Antibiotic resistance doubles in just 2 decades in Europe
Antibiotic resistance of Helicobacter (H.) pylori has more than doubled in Europe in the past two decades, raising alarm on the gravity of the issue of growing bacterial resistance to commonly-used antibiotics, a study presented at UEG Week 2019 has shown.
“H. pylori infection is already a complex condition to treat, requiring a combination of medications. With resistance rates to commonly used antibiotics such as clarithromycin increasing at an alarming rate of nearly 1 percent per year, treatment options for H. pylori will become progressively limited and ineffective if novel treatment strategies remain undeveloped,” said lead author Professor Francis Megraud of University of Bordeaux in Bordeaux, France.
“Antibiotic resistance of H. pylori is the main cause of failure of most current eradication regimens,” he said. “The reduced efficacy of current therapies could maintain the high incidence rates of gastric cancer and other conditions such as peptic ulcer disease, if drug resistance continues to increase at this pace.”
The researchers found that resistance to clarithromycin, an antibiotic commonly used to eradicate
H. pylori, had risen to 21.6 percent in 2018 compared with 9.9 percent in 1998. [UEG Week 2019, abstract OP035]
Resistance to two other antibiotics, levofloxacin and metronidazole, was also on the rise — with that for metronidazole increasing from 33.1 percent in 2008 to 42 percent in 2018.
According to Megraud, resistance to clarithromycin has risen beyond the defined threshold (ie, 15 percent) needed to test for a patient’s resistance to the antibiotic before prescribing it.
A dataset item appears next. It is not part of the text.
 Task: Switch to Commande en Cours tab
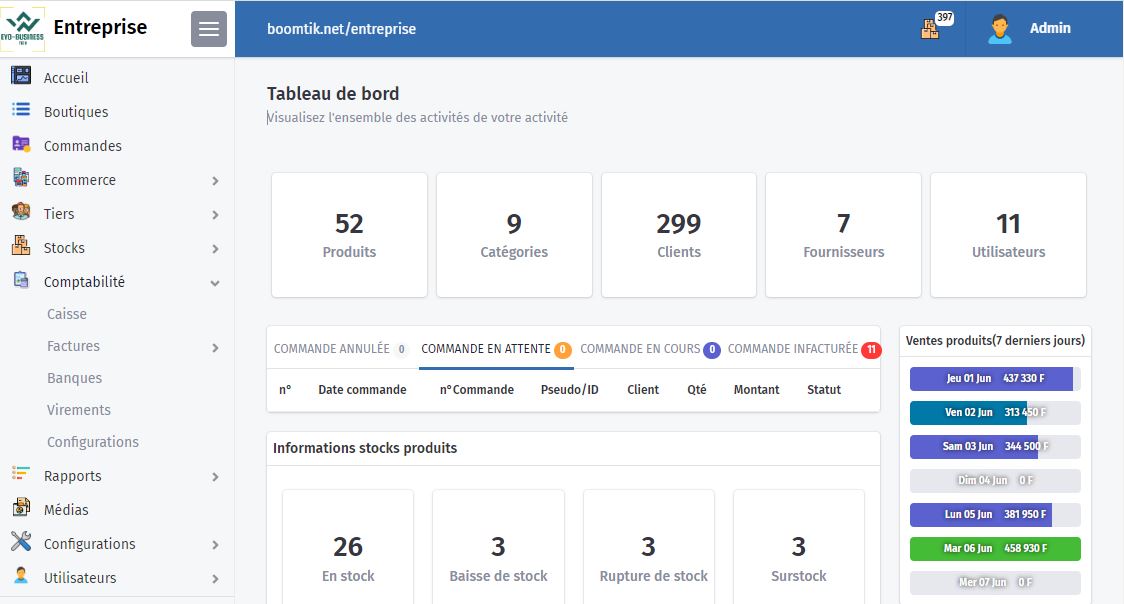[x=640, y=349]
“When it is not possible to test the patient H. pylori strain, it is important to have some knowledge on the global resistance in the country or area especially for clarithromycin and levofloxacin,” he highlighted.
In fact, area-specific data revealed that out of the 18 countries analysed, 15 showed primary resistance to clarithromycin that was above the 15-percent threshold for resistance testing before prescribing. The rate of resistance was highest in Southern Italy (39.9 percent), followed by Croatia (34.6 percent) and Greece (30 percent), which was in keeping with previous estimates by OECD* that both Italy and Greece would have the greatest number of deaths by 2050 amongst European countries due to antimicrobial resistance.
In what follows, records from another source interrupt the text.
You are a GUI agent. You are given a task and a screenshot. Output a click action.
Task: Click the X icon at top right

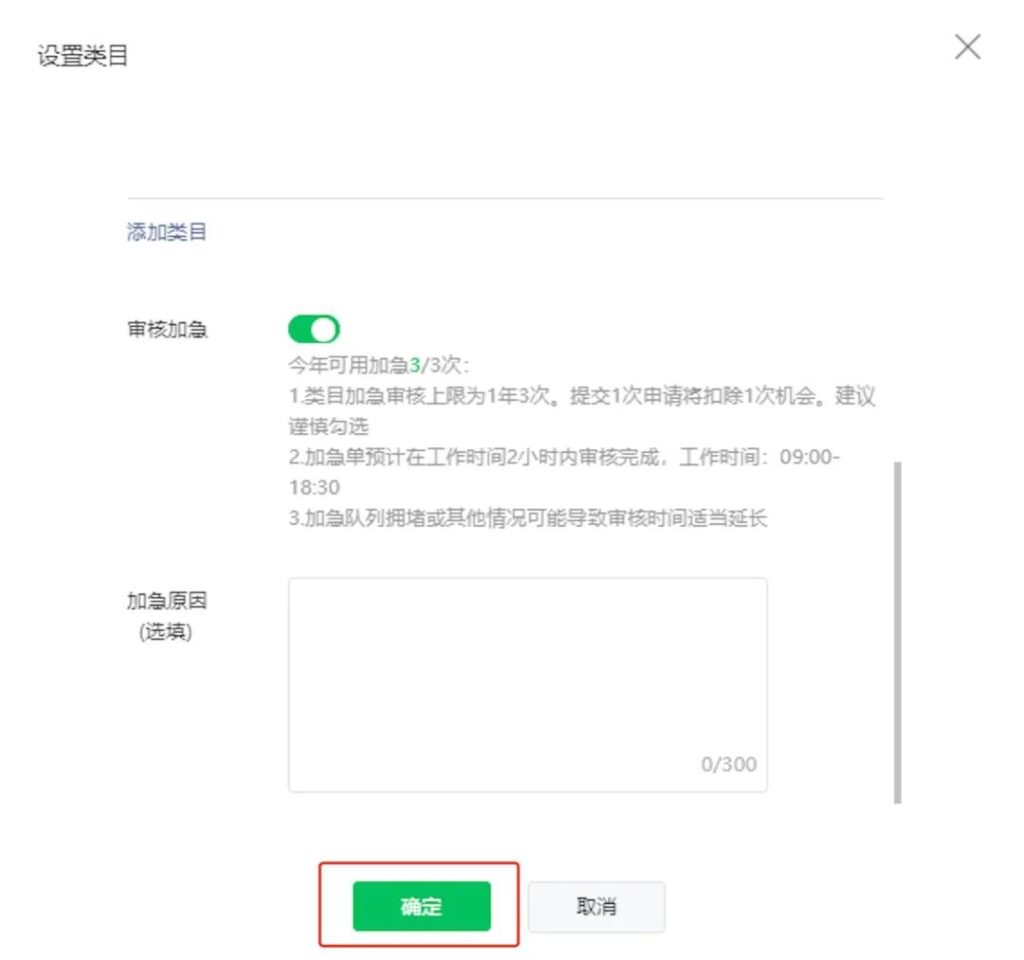(966, 47)
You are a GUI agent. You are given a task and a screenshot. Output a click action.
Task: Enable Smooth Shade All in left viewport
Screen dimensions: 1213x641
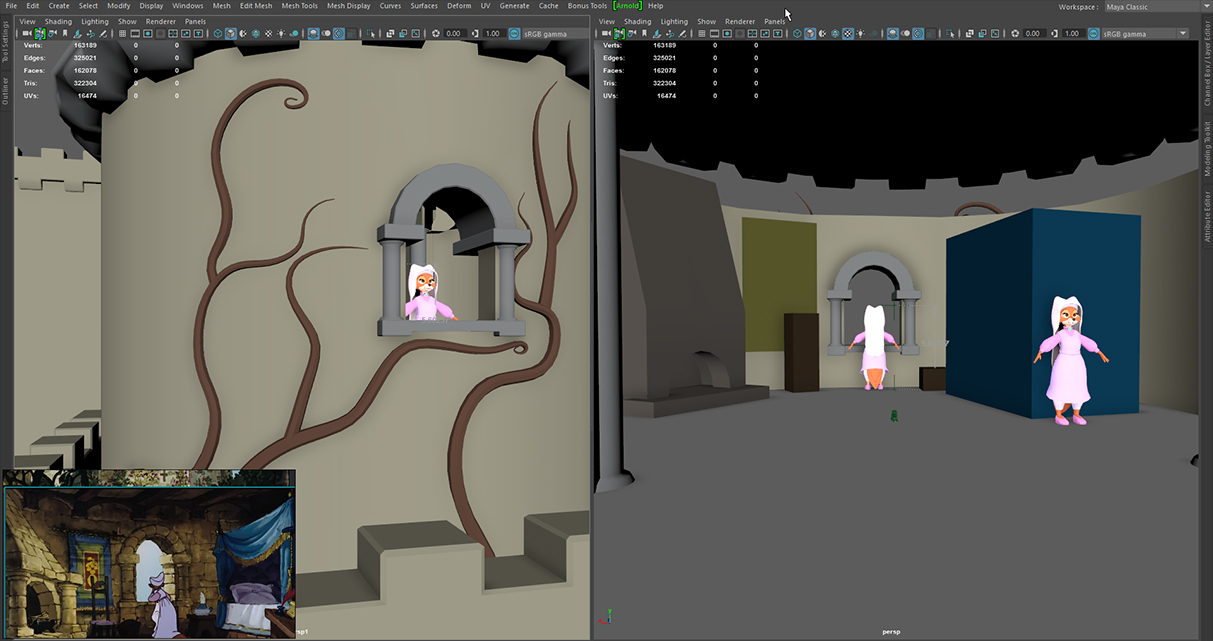pos(230,33)
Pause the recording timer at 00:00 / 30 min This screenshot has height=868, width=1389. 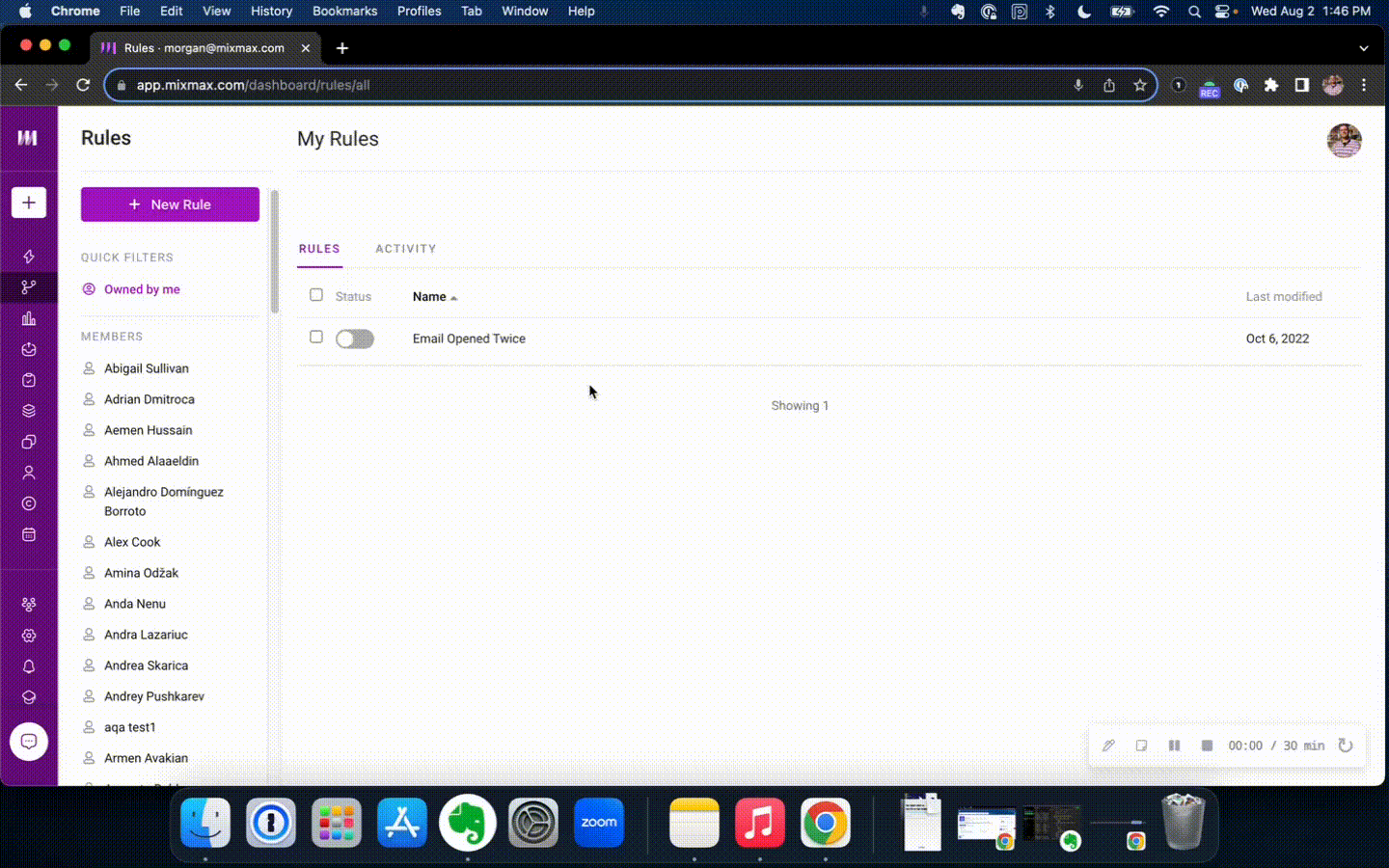point(1175,746)
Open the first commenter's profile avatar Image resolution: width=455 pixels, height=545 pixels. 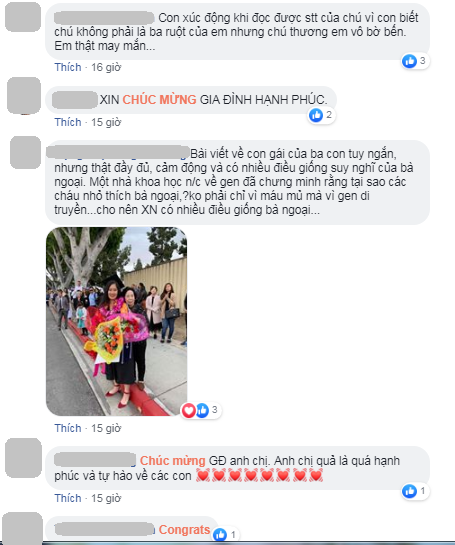[x=23, y=17]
Participants in the study were 1,232 patients who were tested positive for H. pylori from 18 countries across Europe and who had not previously received eradication treatment. Only five out of the 18 countries had clarithromycin resistance below the 15-percent threshold for resistance testing, and they were mainly Northern European countries: Lithuania (13.0 percent), Netherlands (9.2 percent), Norway (8.9 percent), Latvia (6.8 percent), and Denmark (5.0 percent).
“We now want to correlate these data of susceptibility with the data of antibiotic consumption in the different European countries,” said Megraud, who noted that the high resistance rates in the top three countries have previously been attributed to an overuse of antibiotics and lack of institutional support for containment strategies against antibiotic resistance in these countries.
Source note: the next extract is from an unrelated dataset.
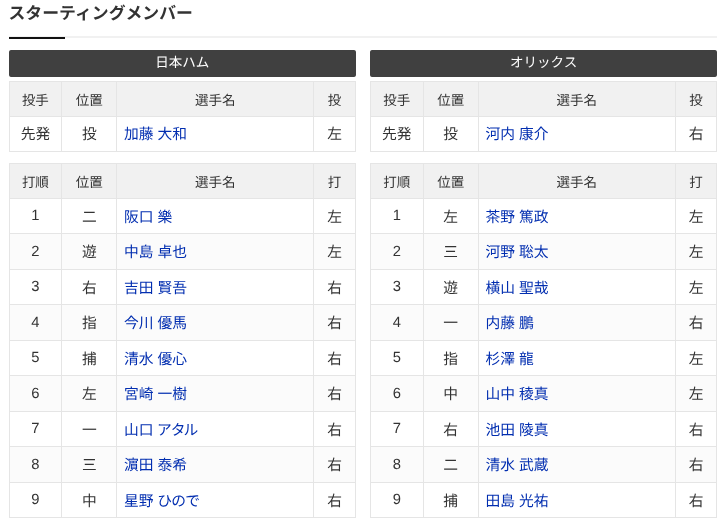Select 横山 聖哉 player link

[x=517, y=287]
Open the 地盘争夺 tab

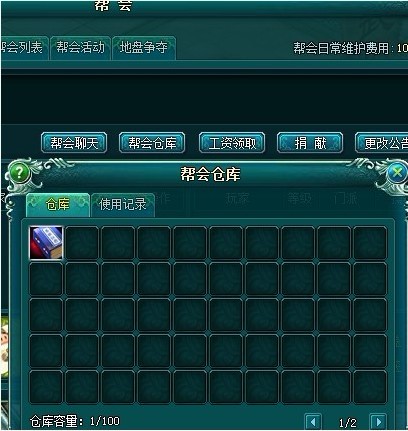144,47

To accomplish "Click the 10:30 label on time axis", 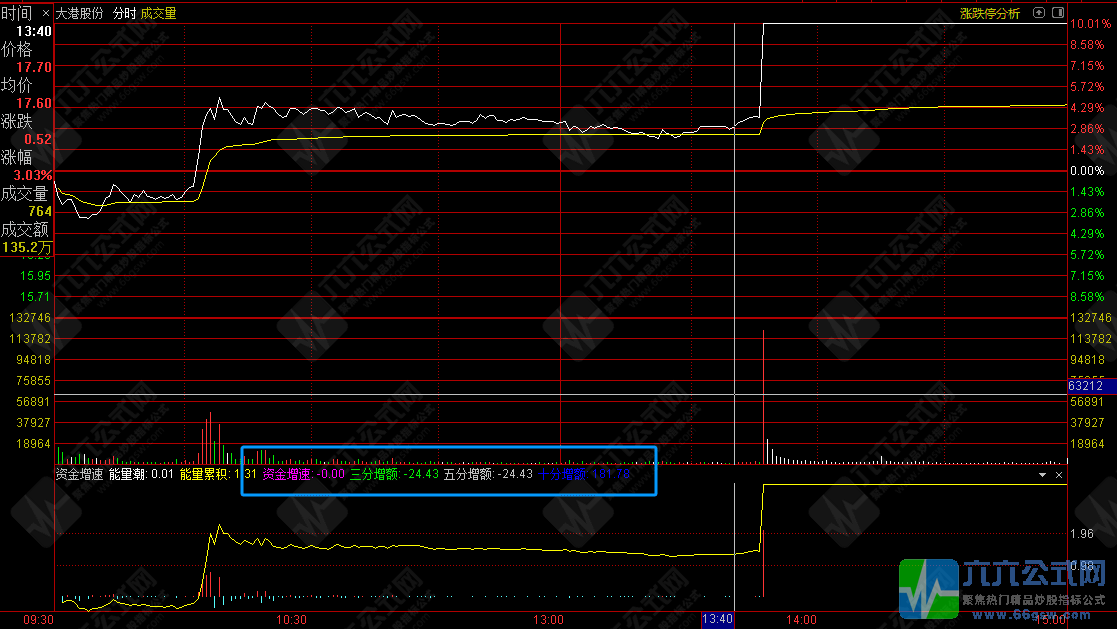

Prudent use of antibiotics as advised by the WHO and limiting unnecessary use of antibiotics can help slow down the development of antibiotic resistance, he urged.
When asked about alternatives to clarithromycin, Megraud said that quadruple therapies are effective as an alternative to clarithromycin-containing triple therapies, “but lead to adverse events during the treatment and after due to their impact on the gut microbiota and selection of resistance bacteria other than H. pylori.”